Instructional Coaching: The Professional Development Approach Leading to Better Outcomes
Site-based instructional coaching is becoming a more frequent (and sometimes mandated) form of support and leadership. But is it effective? A 2019 article published by the online education news site Education Dive came up with some insightful answers to this question.
In the article, education reporter Linda Jacobson examined the growing use of instructional coaches before zeroing in on some emerging best practices. Before we look at her findings in more detail, let's take a moment to explore the central motivations behind the instructional coach model.
Why instructional coaching?
Instructional coaches are typically pulled from the ranks of a district’s classroom teachers and tend to be veteran educators primed to provide solid feedback to their peers. According to Jacobson, coaching has “spread in recent years as a preferred professional development approach” in part because it involves tapping into veteran teachers' expertise.
Another Education Dive piece from 2019—this one written by Shawn De La Rosa—painted instructional coaching as a collaborative leadership model that “gives veteran teachers an opportunity to grow into shared leadership responsibilities” while continuing to focus on the work they love (namely, teaching).

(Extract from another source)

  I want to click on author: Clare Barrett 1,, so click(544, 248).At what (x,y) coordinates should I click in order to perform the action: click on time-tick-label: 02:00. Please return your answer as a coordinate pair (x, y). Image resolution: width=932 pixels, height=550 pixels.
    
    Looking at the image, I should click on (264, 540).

De La Rosa went on to cite New York City’s Teacher Career Pathways Program as an example of a well-regarded, partnership-based approach to coaching in which teachers who take on a mentorship role are given a stipend. In addition to providing experienced teachers a way to share their knowledge, De La Rosa explained that the program is designed to increase access to “highly effective teaching” for both students and educators.
According to Andrew Miller of the Singapore American School, the instructional coaching approach to professional development is gaining traction among teachers, administrators, and other site-based staff. And yet, in a 2019 piece he wrote for the education resource site Edutopia, Miller argued that “coaching is a resource that could be better leveraged.”

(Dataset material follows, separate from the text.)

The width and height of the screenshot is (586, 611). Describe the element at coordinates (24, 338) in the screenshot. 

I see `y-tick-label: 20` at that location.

For one thing, Miller opined, coaching tends to be most effective when it is optional. Citing Jim Knight, an instructional coaching expert based at the University of Kansas Center for Research on Learning, Miller asserted that “teachers who choose to participate are eager to learn.” The approach advocated by Miller and Knight is far different to what De La Rosa and others have called the “sit-and-get” model, wherein teachers passively absorb top-down lessons on how to improve instruction simply because they are required to do so.
Echoing Miller's sentiments, Peter DeWitt—an Education Week contributor who also referenced Knight's work—described teacher buy-in as step one of the “coaching cycle” before going on to assert that not only should teachers be able to opt into coaching, they should be able to pinpoint the specific aims on which they’d like to focus as well. In the absence of specific aims, DeWitt recommended that teachers who opt into coaching “co-construct the goals together,” as this process can lead to a more engaging and personal brand of professional development.
According to the advocacy site EL Education, successfully personalized coaching can be achieved through a cyclical approach that involves the following elements:
Goal-setting: As noted by DeWitt, successful coaching journeys typically begin with the identification of clear, attainable goals.
Learning: Coaching is all about creating opportunities for teachers to hone their practice in accordance with both their personal goals and the wider institutional aims of their school or district.
Observation and data collection: In the words of EL Education researchers, providing teachers with “focused, descriptive, non-evaluative feedback” can nurture growth without seeming judgmental or limiting.
Reflection: This phase of the coaching cycle should be focused on identifying solutions and critically assessing all data, feedback, observations, and questions that arise during the coaching process.
Although the framework outlined above may be the best approach in some situations, the EL Education guide to coaching asserted that the cycle does not have to unfurl itself in any particular order. After all, the overarching purpose is to empower and engage teachers so that they, in turn, can empower and engage their students. With this in mind, participants should feel free to, for example, precede goal-setting with observation if it makes more sense to do so.
Put relationships first
According to a post on the Association for Supervision and Curriculum Development website by educators Amy MacCrindle and Jacquie Duginske, relationship-building is an essential attribute of instructional coaching.
“Building relationships in instructional coaching is the most integral part that must be in place to ensure success in any coaching model,” the duo wrote. Echoing the EL Education guide, MacCrindle and Duginske went on to assert that such relationships must be undergirded by “trust and respect,” thoughtful data collection, non-judgmental feedback, and the “knowledge of high-impact instructional practices.” Once these key elements are in place, coaches will be well positioned to assist teachers in putting evidence-based best practices to use in the classroom.